I needed to find out how much missing data were in our FASTA and PHYLIP multiple sequence alignments. While it would be straightforward to write a one-off Python or R script, for these simple tasks the power of a full programming environment isn’t strictly necessary. Here I show you how to build up a small shell pipeline to count missing characters.

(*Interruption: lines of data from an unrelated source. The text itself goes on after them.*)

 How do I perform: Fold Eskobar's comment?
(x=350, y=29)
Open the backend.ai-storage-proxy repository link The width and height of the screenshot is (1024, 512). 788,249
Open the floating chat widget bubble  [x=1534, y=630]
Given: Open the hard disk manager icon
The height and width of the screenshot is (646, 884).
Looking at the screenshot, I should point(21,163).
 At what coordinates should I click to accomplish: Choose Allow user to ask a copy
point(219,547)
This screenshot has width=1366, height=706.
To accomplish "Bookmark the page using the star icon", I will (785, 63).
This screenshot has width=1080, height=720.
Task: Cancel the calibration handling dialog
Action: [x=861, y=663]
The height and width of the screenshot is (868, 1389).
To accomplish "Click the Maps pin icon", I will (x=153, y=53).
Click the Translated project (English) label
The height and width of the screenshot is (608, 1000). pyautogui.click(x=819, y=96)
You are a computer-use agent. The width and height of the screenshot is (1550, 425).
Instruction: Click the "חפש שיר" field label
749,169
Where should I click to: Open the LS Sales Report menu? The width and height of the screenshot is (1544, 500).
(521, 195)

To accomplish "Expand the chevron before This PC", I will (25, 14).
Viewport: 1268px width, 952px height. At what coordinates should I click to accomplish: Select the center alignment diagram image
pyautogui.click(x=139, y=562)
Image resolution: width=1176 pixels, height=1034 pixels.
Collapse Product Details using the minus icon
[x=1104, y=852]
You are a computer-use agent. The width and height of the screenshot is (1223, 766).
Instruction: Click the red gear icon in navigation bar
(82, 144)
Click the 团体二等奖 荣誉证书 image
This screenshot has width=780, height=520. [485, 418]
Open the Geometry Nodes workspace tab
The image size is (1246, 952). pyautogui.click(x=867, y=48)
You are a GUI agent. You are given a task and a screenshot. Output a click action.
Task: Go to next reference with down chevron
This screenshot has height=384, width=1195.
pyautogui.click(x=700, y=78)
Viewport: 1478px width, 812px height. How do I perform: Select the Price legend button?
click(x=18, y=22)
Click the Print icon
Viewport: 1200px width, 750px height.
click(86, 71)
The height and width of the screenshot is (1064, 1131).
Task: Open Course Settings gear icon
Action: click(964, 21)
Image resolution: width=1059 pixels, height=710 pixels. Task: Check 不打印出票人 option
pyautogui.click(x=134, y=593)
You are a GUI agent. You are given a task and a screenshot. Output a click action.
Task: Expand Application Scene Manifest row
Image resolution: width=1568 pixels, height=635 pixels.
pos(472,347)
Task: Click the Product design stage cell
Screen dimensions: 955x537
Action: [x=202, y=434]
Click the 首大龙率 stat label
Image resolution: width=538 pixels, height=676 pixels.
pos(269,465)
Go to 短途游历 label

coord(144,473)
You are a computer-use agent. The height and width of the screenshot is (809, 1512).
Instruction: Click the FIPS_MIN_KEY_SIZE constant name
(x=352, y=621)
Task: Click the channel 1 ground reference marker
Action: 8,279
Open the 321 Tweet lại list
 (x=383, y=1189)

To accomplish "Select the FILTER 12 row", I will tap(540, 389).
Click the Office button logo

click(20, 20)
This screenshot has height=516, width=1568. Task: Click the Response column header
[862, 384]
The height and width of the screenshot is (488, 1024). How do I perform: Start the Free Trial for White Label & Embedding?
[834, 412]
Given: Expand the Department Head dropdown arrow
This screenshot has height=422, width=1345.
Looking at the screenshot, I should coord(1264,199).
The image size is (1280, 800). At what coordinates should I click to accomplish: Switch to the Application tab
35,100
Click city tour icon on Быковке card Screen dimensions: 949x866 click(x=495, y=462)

To count the total number of characters in a file:

wc -c file.fasta

Count the total number of sequence characters in a file:

grep -v "^>" file.fasta | wc -c

Do this for all sequence files:

find . -name "*.fasta" -exec sh -c 'grep -v "^>" "$1" | wc -c' -- {} \;

…and add them up:

find . -name "*.fasta" -exec sh -c 'grep -v "^>" "$1" | wc -c' -- {} \; | paste -s -d+ - | bc

Count the number of gap characters (-) in a file (assumes no hyphens in names):

fgrep -o - file.fasta | wc -c

Get the proportion of missing data (gaps divided by total number of characters) in a file:

(fgrep -o - file.fasta | wc -c && grep -v "^>" file.fasta | wc -c) | paste -s -d/ - | bc -

Do the previous, but for all files in the current directory:

find . -name "*.fasta" -exec sh -c '(fgrep -o - "$1" | wc -c && grep -v "^>" "$1" | wc -c) | paste -s -d/ - | bc -l' -- {} \;

Add up the number of missing characters for all files in a certain directory:

find folder/ -name "*.fasta" -exec sh -c 'fgrep -o - "$1" | wc -c' -- {} \; | paste -s -d+ - | bc

Add up the number of missing characters for all files in all directories in the current directory, in comma-separated format:

while read f; do echo -n $f,; find $f -name "*.fasta" -exec sh -c 'fgrep -o - "$1" | wc -c' -- {} \; | paste -s -d+ - | bc; done < <(find . -depth 1 -type d)

Other variations are left as an exercise to the reader. I hope this has been an enjoyable journey through the wonderful world of shell pipelines.